--- BEGIN Provided records ---

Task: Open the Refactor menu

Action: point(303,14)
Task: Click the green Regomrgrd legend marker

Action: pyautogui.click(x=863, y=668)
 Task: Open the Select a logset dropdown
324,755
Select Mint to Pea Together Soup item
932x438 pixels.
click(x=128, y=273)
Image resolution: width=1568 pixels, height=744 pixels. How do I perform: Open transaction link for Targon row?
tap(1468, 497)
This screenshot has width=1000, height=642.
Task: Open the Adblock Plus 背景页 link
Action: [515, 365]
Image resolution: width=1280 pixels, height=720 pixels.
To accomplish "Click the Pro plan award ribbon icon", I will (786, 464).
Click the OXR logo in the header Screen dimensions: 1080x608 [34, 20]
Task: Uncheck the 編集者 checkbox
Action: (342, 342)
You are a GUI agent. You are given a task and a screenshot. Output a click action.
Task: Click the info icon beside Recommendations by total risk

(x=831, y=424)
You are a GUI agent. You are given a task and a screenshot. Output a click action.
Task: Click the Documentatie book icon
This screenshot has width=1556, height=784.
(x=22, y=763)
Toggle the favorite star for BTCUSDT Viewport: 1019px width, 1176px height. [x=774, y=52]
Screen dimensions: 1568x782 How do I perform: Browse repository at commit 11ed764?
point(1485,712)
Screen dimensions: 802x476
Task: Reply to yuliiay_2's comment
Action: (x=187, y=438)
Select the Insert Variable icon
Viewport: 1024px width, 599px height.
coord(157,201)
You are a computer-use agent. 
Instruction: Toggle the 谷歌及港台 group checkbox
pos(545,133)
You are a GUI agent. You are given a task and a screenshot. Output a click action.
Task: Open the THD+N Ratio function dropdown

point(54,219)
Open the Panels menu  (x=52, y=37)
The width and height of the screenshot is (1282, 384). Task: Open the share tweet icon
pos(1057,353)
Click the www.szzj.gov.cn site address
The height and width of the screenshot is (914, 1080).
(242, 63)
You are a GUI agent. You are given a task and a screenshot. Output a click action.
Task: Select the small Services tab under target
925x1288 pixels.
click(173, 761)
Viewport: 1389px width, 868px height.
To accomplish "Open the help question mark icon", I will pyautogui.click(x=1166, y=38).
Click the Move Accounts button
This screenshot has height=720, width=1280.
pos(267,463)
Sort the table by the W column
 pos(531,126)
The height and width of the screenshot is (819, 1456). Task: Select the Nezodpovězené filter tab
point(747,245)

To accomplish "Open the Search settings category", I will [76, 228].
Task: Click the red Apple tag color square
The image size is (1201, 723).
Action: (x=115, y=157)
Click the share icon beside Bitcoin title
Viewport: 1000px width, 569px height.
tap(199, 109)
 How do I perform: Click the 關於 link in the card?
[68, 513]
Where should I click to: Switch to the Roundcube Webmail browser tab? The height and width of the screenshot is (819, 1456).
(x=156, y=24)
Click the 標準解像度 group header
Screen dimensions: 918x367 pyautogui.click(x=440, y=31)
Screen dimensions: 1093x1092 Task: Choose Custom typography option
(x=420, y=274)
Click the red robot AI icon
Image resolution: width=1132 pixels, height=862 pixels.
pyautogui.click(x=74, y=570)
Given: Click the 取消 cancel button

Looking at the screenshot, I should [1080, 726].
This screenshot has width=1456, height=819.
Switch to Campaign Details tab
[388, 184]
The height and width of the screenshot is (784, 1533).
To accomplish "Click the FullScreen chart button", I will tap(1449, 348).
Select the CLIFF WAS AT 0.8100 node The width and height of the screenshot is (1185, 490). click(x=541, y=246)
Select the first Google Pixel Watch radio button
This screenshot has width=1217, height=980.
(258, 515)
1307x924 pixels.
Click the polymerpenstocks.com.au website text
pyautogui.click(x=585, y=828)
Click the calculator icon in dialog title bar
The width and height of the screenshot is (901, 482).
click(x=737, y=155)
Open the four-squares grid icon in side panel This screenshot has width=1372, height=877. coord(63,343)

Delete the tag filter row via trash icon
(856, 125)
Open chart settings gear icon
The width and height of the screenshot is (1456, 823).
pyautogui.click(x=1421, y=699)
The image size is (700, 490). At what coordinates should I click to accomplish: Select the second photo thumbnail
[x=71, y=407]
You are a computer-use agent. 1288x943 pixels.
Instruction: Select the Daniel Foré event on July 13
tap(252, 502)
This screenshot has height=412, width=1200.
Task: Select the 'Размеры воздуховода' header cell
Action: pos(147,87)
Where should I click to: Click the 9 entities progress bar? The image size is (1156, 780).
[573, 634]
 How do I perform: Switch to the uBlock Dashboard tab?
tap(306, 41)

--- END Provided records ---

=== What to work on ===
Reproduce all of the entries above verbatim, line by line, without changing a single character.

=== Worked answer ===
Task: Open the Refactor menu

Action: point(303,14)
Task: Click the green Regomrgrd legend marker

Action: pyautogui.click(x=863, y=668)
 Task: Open the Select a logset dropdown
324,755
Select Mint to Pea Together Soup item
932x438 pixels.
click(x=128, y=273)
Image resolution: width=1568 pixels, height=744 pixels. How do I perform: Open transaction link for Targon row?
tap(1468, 497)
This screenshot has width=1000, height=642.
Task: Open the Adblock Plus 背景页 link
Action: [515, 365]
Image resolution: width=1280 pixels, height=720 pixels.
To accomplish "Click the Pro plan award ribbon icon", I will (786, 464).
Click the OXR logo in the header Screen dimensions: 1080x608 [34, 20]
Task: Uncheck the 編集者 checkbox
Action: (342, 342)
You are a GUI agent. You are given a task and a screenshot. Output a click action.
Task: Click the info icon beside Recommendations by total risk

(x=831, y=424)
You are a GUI agent. You are given a task and a screenshot. Output a click action.
Task: Click the Documentatie book icon
This screenshot has width=1556, height=784.
(x=22, y=763)
Toggle the favorite star for BTCUSDT Viewport: 1019px width, 1176px height. [x=774, y=52]
Screen dimensions: 1568x782 How do I perform: Browse repository at commit 11ed764?
point(1485,712)
Screen dimensions: 802x476
Task: Reply to yuliiay_2's comment
Action: (x=187, y=438)
Select the Insert Variable icon
Viewport: 1024px width, 599px height.
coord(157,201)
You are a computer-use agent. 
Instruction: Toggle the 谷歌及港台 group checkbox
pos(545,133)
You are a GUI agent. You are given a task and a screenshot. Output a click action.
Task: Open the THD+N Ratio function dropdown

point(54,219)
Open the Panels menu  (x=52, y=37)
The width and height of the screenshot is (1282, 384). Task: Open the share tweet icon
pos(1057,353)
Click the www.szzj.gov.cn site address
The height and width of the screenshot is (914, 1080).
(242, 63)
You are a GUI agent. You are given a task and a screenshot. Output a click action.
Task: Select the small Services tab under target
925x1288 pixels.
click(173, 761)
Viewport: 1389px width, 868px height.
To accomplish "Open the help question mark icon", I will pyautogui.click(x=1166, y=38).
Click the Move Accounts button
This screenshot has height=720, width=1280.
pos(267,463)
Sort the table by the W column
 pos(531,126)
The height and width of the screenshot is (819, 1456). Task: Select the Nezodpovězené filter tab
point(747,245)

To accomplish "Open the Search settings category", I will [76, 228].
Task: Click the red Apple tag color square
The image size is (1201, 723).
Action: (x=115, y=157)
Click the share icon beside Bitcoin title
Viewport: 1000px width, 569px height.
tap(199, 109)
 How do I perform: Click the 關於 link in the card?
[68, 513]
Where should I click to: Switch to the Roundcube Webmail browser tab? The height and width of the screenshot is (819, 1456).
(x=156, y=24)
Click the 標準解像度 group header
Screen dimensions: 918x367 pyautogui.click(x=440, y=31)
Screen dimensions: 1093x1092 Task: Choose Custom typography option
(x=420, y=274)
Click the red robot AI icon
Image resolution: width=1132 pixels, height=862 pixels.
pyautogui.click(x=74, y=570)
Given: Click the 取消 cancel button

Looking at the screenshot, I should [1080, 726].
This screenshot has width=1456, height=819.
Switch to Campaign Details tab
[388, 184]
The height and width of the screenshot is (784, 1533).
To accomplish "Click the FullScreen chart button", I will tap(1449, 348).
Select the CLIFF WAS AT 0.8100 node The width and height of the screenshot is (1185, 490). click(x=541, y=246)
Select the first Google Pixel Watch radio button
This screenshot has width=1217, height=980.
(258, 515)
1307x924 pixels.
Click the polymerpenstocks.com.au website text
pyautogui.click(x=585, y=828)
Click the calculator icon in dialog title bar
The width and height of the screenshot is (901, 482).
click(x=737, y=155)
Open the four-squares grid icon in side panel This screenshot has width=1372, height=877. coord(63,343)

Delete the tag filter row via trash icon
(856, 125)
Open chart settings gear icon
The width and height of the screenshot is (1456, 823).
pyautogui.click(x=1421, y=699)
The image size is (700, 490). At what coordinates should I click to accomplish: Select the second photo thumbnail
[x=71, y=407]
You are a computer-use agent. 1288x943 pixels.
Instruction: Select the Daniel Foré event on July 13
tap(252, 502)
This screenshot has height=412, width=1200.
Task: Select the 'Размеры воздуховода' header cell
Action: pos(147,87)
Where should I click to: Click the 9 entities progress bar? The image size is (1156, 780).
[573, 634]
 How do I perform: Switch to the uBlock Dashboard tab?
tap(306, 41)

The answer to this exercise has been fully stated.